Dessine-moi un parent. Par Arnaud Deroo

Consultant en éducation, thérapeute et psychanalyste, auteur

dessin - coloriage de parents
Quel honneur, le ministère a choisi le titre de mon premier ouvrage et le titre de mes ateliers parents que j'anime depuis plus de 25 ans pour présenter les lignes directrices de leur projet parentalité.
Des collègues, des amis m'appellent depuis la sortie de ce document pour savoir si j'ai contribué à l'élaboration de ce projet puisque le titre est « dessine-moi un parent ». Que nenni que nenni !
J'ai donc lu ledit document, j'ai été voir dans les annexes en me disant : « je dois être dans les références, dans la bibliographie, puisqu’ils ont choisi mon titre et qu’ils ont oublié de me demander mon accord » (ça se fait d’ordinaire). Même pas ! Déjà dans une précédente chronique, je disais « rendre à césar ce qui appartient à césar » et si le ministère s'y met aussi, où allons-nous mon brave monsieur.

J'espère chers lecteurs que vous comprenez qu'il n'y a rien ici de nombrilisme ou d'une fierté personnelle mais plutôt un pied de nez à ces bureaucrates qui me font bien rire et sourire, et ça me permet d'introduire ma réflexion sur le sujet parentalité tellement à la mode. Dans cet écrit, des choses intéressantes mais pas non plus des choses exceptionnelles... Tout est centré sur l'accompagnement éducatif : groupe de parents, groupe parents-enfants. Vous me direz c'est normal, pour autant je trouve que cela aurait été souhaitable, voire judicieux d'introduire que la parentalité se travaillent aussi avec l'accès au logement et au travail

Ce n'est pas parce des parents vont participer à des ateliers parents que la relation à l'enfant ira mieux. Si cette même famille de trois enfants habite dans un « deux chambres » et que l'un des parents est au chômage, la parentalité risque d'être fragilisée et ils auront beau venir et venir à des ateliers, rien ou peu de choses changeront. Il ne faut pas être dupe. Ensuite ça sera bien sûr de la faute des travailleurs sociaux si rien ne change… alors que le problème de base n'est pas résolu. Il faut bien trouver un coupable.
Attention de ne pas tomber dans le panneau, maintenant faire de la parentalité, animer des groupes de parents, des groupes de parents-enfant même en crèche est bientôt un critère de qualité de bonne crèche, voire de reconnaissance pour certains professionnels en manque peut-être de reconnaissance.
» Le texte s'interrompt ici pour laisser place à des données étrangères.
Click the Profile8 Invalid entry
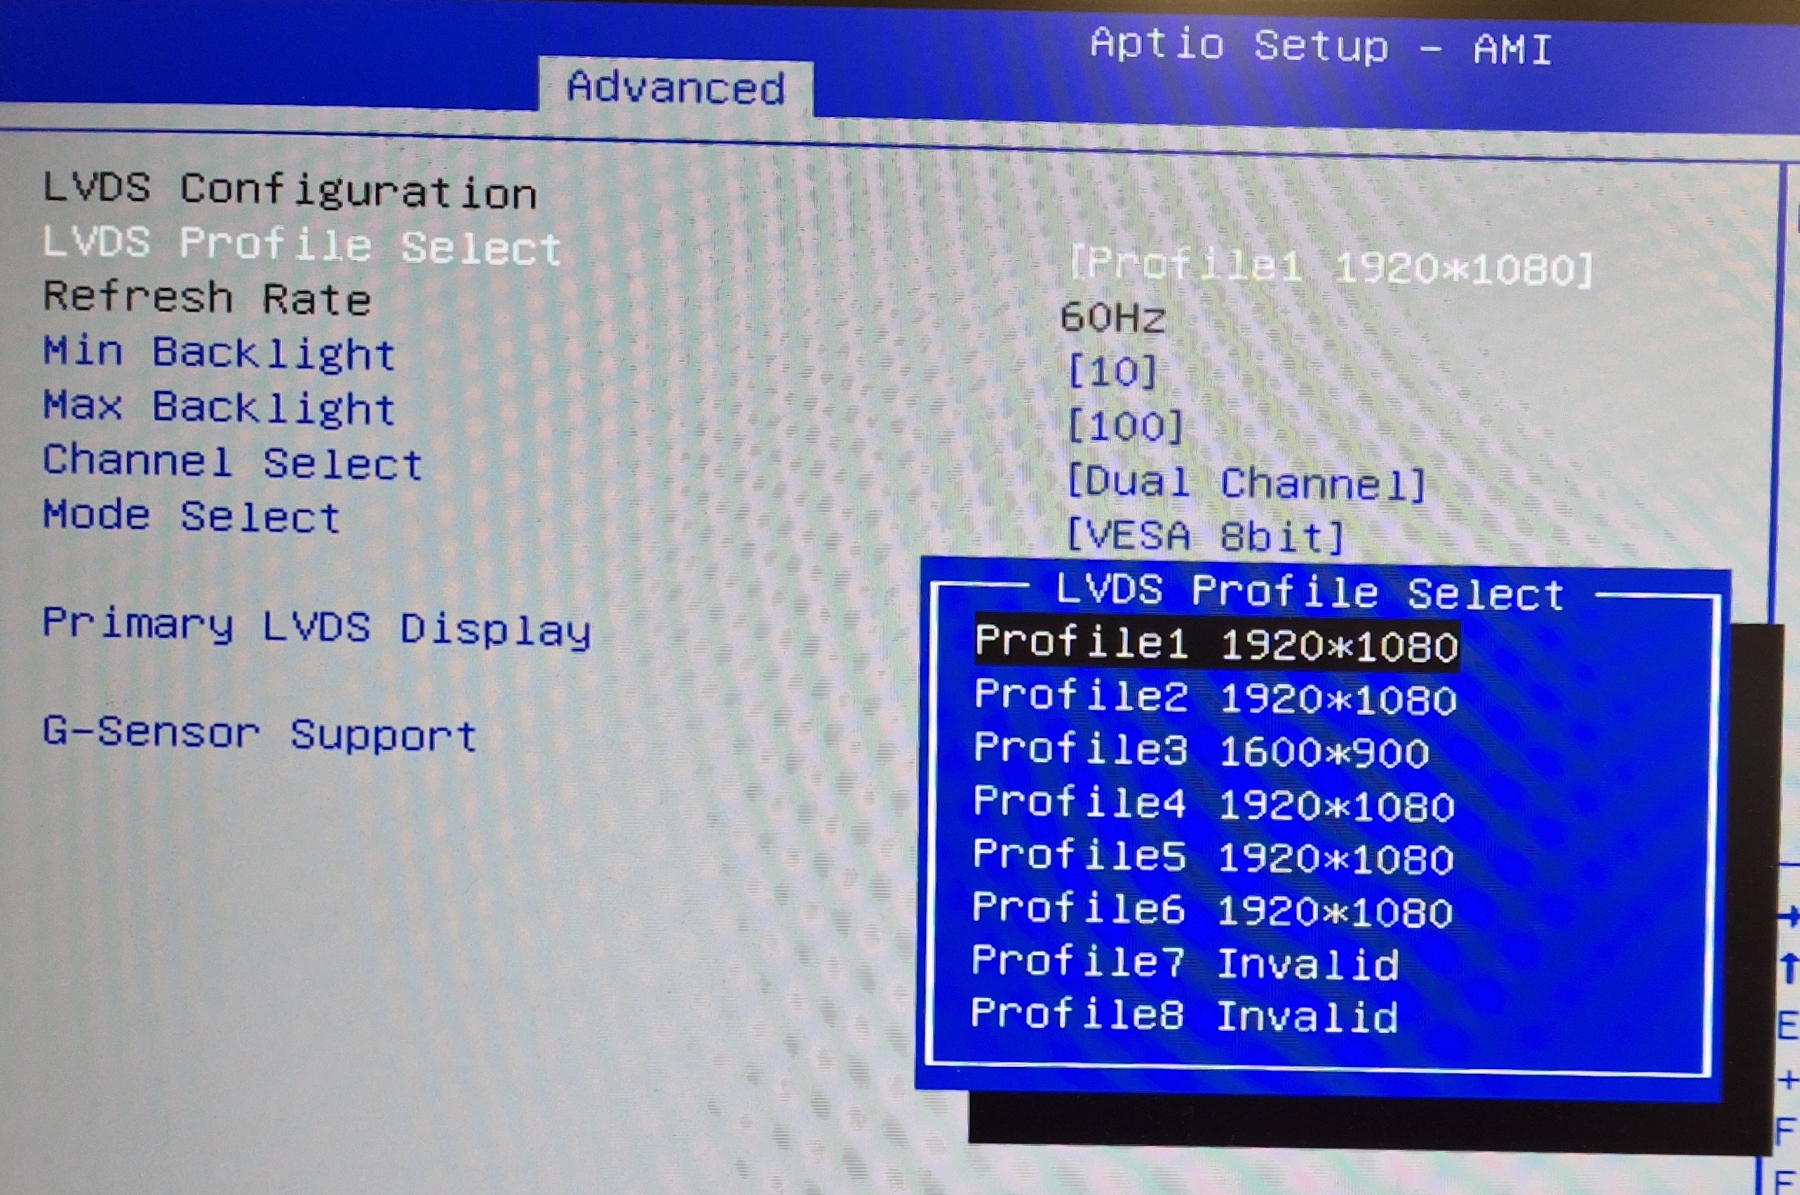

Quand mes enfants étaient en crèche, venir en atelier m’aurait été impossible. Et si mes enfants étaient en crèche, c'est bien parce dans ces lieux les relations se travaillent surtout et avant tout entre deux portes à l'arrivée des enfants et à leur départ, et c'est là que les équipes doivent travailler sur leur accompagnement, être aidées, formées.

Dans ce projet, on ne trouve rien autour de ce sujet, il aurait été bon de défendre et de valoriser des actions de supervision, etc.
Animer des ateliers parents, des ateliers parents-enfants demande des compétences spécifiques. Je ne pense pas que les professionnels petite enfance tout juste sortie de l'école sont aptes à animer de tels espaces et je dis souvent : à « parents déformés par la vie », il faut des adultes très formés.
On ne peut pas faire n'importe quoi.

Je repense à un lieu d'accueil parent-enfant animé au sein d'une halte-garderie qui se vantait d'être dans une démarche de maison verte... Un animateur BAFA et un jeune CAP petite enfance pour accueillir des familles en grande difficultés sociales et relationnelles. Ce n'est pas possible !
Je pense qu'on fait pire que mieux et la Caf ne dit rien, accepte de telles initiatives - c'est bon je pense pour les statistiques.

La coéducation est à travailler lors des adaptations, à l'arrivée au départ des enfants, lors des fêtes, à la présentation du projet pédagogique. Et il est plus judicieux me semble-t-il de réfléchir à la mise en place de temps de réunion, peut-être tous les six mois, entre le parent et le référent pour parler du projet d'accueil de leur enfant. Cela permettrait d'honorer tout le travail de qualité que vous faites avec lui et que ce que vous proposez n'est pas de la garde.

Et pour reprendre Michel Lemay : l'accompagnement de la parentalité se joue dans « l'anodin du quotidien ».